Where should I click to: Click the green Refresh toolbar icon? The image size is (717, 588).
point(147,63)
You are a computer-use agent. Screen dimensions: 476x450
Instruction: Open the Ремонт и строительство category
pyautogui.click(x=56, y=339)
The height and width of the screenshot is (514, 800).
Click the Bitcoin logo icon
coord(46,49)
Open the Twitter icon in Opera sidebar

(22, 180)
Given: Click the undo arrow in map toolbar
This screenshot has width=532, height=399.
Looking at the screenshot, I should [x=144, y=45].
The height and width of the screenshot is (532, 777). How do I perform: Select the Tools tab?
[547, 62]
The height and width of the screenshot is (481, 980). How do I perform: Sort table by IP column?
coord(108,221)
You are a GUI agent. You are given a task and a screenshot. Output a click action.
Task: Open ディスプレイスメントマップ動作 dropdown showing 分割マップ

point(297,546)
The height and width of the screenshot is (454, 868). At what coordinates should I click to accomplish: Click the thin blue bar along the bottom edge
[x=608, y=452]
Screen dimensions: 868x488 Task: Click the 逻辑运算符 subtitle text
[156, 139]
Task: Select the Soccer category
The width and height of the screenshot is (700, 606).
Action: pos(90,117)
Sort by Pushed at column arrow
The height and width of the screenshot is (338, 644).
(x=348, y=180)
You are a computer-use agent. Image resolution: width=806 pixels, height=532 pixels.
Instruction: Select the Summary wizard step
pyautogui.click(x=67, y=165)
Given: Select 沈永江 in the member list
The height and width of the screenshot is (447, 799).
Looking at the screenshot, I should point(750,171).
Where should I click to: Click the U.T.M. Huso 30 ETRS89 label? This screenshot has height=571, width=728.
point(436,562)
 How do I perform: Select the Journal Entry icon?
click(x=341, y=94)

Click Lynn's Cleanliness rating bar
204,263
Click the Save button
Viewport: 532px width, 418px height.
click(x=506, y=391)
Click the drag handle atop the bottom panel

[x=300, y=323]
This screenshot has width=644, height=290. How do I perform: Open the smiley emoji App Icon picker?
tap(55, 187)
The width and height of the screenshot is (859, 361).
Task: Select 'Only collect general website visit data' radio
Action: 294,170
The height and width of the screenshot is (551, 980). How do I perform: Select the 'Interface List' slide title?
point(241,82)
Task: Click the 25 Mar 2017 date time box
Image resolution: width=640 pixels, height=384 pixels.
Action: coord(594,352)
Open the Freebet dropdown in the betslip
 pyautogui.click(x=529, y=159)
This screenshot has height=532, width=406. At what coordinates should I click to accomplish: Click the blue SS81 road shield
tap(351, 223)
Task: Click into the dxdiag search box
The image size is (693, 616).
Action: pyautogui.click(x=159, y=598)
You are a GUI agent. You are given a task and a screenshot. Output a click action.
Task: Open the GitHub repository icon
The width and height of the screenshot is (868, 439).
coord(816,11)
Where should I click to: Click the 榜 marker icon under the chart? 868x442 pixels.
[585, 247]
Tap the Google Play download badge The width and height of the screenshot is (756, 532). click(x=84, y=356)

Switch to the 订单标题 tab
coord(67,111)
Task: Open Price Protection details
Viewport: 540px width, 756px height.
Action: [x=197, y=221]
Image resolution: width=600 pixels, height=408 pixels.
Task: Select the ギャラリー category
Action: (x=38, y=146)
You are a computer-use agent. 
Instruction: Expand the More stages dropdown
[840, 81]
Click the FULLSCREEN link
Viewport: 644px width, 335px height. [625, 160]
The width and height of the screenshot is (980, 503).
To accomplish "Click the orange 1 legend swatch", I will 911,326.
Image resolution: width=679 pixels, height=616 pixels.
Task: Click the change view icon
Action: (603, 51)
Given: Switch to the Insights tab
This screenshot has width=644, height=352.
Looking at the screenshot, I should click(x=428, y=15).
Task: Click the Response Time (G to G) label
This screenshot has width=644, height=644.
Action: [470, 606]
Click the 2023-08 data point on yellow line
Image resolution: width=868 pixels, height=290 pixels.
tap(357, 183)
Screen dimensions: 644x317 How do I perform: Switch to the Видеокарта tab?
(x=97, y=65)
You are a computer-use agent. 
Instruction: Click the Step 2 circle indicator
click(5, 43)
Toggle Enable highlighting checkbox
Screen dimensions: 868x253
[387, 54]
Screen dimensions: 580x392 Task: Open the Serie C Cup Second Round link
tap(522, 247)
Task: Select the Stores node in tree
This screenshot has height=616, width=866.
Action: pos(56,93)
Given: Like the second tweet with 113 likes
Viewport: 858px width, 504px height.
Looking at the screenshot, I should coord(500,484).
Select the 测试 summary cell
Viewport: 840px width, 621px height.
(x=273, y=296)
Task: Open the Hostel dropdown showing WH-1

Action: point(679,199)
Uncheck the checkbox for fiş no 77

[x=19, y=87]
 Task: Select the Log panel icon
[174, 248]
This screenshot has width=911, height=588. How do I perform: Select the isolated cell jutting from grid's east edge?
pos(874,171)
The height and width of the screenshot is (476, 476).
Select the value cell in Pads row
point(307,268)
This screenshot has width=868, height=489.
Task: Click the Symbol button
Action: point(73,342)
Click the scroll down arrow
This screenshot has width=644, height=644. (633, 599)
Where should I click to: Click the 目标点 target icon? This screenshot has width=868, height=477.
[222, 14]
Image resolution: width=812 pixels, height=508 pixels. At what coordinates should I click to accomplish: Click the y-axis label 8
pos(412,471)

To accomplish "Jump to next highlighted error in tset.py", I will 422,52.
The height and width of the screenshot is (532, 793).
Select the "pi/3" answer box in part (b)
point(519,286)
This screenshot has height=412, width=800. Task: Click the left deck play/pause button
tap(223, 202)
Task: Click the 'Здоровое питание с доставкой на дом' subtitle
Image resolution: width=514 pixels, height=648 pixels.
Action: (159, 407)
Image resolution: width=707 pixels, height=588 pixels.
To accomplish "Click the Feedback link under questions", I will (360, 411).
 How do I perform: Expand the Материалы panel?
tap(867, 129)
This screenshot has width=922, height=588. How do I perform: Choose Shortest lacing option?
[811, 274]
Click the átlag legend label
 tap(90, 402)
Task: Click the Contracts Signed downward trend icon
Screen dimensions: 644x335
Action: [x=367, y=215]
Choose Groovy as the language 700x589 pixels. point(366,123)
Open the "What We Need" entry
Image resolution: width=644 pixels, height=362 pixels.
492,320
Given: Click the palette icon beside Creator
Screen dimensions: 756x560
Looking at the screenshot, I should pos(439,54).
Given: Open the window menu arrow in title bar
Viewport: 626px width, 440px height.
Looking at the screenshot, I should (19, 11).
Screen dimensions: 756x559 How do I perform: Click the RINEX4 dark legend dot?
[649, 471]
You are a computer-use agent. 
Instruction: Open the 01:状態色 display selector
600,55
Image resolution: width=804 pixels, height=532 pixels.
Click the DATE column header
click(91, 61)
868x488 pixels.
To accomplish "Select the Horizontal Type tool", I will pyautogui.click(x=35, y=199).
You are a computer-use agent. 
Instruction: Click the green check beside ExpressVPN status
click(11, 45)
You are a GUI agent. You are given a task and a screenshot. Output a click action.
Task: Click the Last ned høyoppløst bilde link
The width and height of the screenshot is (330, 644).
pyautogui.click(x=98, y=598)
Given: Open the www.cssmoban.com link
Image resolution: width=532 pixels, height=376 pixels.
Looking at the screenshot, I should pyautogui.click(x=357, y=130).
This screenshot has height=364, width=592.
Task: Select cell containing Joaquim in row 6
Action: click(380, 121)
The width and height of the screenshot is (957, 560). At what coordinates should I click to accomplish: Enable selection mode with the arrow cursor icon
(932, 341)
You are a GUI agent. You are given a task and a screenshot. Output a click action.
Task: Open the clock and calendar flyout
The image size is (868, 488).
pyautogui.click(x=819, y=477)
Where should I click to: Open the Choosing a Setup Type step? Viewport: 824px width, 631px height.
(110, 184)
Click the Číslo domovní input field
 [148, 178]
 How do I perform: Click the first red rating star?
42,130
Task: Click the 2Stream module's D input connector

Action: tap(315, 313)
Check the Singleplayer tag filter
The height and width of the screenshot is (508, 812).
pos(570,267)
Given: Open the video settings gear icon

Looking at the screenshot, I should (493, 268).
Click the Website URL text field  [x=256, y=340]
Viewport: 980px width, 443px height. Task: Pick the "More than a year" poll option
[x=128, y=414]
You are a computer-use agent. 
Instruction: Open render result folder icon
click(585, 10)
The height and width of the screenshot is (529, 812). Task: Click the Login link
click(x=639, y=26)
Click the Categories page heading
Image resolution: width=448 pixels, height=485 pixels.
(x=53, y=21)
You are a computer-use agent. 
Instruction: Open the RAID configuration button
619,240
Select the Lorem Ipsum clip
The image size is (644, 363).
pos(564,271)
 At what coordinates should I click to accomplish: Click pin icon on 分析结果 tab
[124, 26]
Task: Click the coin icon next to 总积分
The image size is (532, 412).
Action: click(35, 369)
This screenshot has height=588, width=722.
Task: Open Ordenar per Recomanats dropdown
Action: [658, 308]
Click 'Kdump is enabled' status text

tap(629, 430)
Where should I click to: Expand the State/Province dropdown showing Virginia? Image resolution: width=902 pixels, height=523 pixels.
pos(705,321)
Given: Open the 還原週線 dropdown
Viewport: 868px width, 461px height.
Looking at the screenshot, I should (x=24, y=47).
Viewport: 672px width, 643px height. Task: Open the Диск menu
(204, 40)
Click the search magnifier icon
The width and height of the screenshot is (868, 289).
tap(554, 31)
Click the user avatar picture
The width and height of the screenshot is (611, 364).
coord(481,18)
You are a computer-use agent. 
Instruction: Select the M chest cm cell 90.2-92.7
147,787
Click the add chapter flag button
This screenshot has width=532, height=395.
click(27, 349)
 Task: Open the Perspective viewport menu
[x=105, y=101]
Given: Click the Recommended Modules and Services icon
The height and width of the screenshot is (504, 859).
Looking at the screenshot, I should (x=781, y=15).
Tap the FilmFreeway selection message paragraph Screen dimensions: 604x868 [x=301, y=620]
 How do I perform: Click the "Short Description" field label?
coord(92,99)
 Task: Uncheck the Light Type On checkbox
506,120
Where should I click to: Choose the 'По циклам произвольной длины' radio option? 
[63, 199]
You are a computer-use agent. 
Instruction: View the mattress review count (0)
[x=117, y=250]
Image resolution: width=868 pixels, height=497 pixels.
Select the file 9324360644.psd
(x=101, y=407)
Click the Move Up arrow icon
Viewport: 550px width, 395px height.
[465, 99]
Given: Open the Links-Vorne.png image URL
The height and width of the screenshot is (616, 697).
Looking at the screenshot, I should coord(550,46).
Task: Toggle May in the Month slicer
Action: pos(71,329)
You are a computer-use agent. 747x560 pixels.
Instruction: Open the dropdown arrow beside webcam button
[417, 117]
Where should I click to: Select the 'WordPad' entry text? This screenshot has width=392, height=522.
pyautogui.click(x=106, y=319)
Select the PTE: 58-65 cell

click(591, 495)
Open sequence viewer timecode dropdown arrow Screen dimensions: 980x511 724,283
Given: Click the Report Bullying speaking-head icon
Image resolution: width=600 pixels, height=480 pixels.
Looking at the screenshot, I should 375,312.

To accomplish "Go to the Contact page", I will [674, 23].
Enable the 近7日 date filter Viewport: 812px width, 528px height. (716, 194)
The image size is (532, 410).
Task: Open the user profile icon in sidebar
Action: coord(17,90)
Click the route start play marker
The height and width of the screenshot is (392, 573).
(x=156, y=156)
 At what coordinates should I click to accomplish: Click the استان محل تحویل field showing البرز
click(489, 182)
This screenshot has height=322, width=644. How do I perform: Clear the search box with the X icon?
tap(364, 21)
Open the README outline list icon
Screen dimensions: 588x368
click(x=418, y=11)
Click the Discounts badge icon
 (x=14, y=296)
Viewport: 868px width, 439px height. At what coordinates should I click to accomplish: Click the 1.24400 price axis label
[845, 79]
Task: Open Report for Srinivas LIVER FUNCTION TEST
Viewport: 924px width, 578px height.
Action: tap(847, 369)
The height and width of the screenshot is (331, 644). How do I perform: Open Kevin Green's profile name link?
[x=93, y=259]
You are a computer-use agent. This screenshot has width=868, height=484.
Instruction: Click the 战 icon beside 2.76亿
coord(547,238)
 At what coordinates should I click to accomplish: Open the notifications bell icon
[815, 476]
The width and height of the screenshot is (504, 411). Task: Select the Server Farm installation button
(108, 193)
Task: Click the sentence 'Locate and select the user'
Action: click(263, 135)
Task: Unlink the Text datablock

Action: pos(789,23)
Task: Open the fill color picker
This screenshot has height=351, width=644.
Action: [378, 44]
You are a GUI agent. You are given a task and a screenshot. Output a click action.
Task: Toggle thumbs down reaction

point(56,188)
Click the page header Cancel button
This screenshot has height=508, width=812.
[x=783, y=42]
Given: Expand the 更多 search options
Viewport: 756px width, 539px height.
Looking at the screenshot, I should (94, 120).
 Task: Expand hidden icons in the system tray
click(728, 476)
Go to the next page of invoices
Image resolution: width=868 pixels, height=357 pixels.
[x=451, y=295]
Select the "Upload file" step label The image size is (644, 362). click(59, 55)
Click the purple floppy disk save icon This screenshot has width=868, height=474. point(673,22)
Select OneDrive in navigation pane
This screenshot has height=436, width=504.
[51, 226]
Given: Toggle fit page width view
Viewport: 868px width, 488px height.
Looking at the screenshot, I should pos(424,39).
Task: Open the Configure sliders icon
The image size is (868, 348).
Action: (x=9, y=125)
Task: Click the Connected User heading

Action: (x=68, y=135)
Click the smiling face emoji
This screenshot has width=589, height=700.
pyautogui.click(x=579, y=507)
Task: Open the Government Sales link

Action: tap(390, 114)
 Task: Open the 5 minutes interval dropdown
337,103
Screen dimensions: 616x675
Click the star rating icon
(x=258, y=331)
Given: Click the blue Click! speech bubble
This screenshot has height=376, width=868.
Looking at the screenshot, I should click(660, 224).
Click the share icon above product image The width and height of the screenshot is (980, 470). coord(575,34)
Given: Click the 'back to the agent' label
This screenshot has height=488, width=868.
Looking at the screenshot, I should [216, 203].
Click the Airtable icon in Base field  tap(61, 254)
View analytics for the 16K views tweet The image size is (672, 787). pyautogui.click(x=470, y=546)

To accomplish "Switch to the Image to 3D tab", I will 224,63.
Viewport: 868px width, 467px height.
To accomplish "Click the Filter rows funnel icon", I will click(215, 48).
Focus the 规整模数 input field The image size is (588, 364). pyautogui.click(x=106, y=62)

* [Your objective]: Across the data, count every line where the string "tweet" turns up, then write only that count.

* [Response to the task]: 2